Honestly so much about how D&D does magic just doesn't work for me. It never has. Vancian casting is, and has always been, awful to me. Now they've added this concentration limit thing on top of that, for officially the worst magic since basic D&D. Ugh.
The edition that did magic the way *I* would personally like it was 4th (I know, boo hiss). It was very well balanced with all the other classes; it had built-in limits to how much it could alter reality to prevent casters from breaking the game (with more powerful effects available through ritual casting); it could be used often and with less reliance on resting all the time (30-minute workday instead of 5-minute workday, at least); it gave casters (multiple) legitimately useful things to do with their magic every round, no matter how long fights went on (no more being a bad dart-thrower instead of a wizard); it was less complicated and let new players jump right in and just play a spellcaster and be effective without having to comb through 100 pages of spells first, trying to figure out what they all did and then remember all of that besides.
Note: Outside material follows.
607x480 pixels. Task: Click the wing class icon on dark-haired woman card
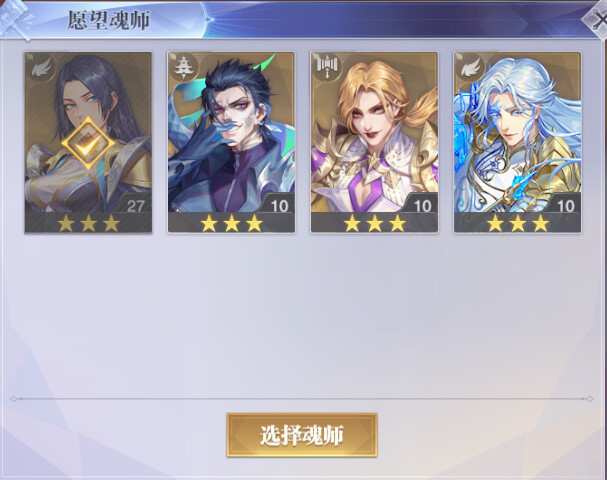pyautogui.click(x=41, y=69)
People like having attack cantrips that they can cast all the time in 5e? Yeah, 4e gave us that. They were called at-wills, and they made casters 9999 times more fun to play (especially at low levels, which let's face it is the vast majority of where most D&D groups play at any given time).
As for video games, you know which one had an awesome magic system? Tyranny. Check out the magic in that game, it's so cool. You could design your own spells, you didn't have to rest to get magic back, it was just fun.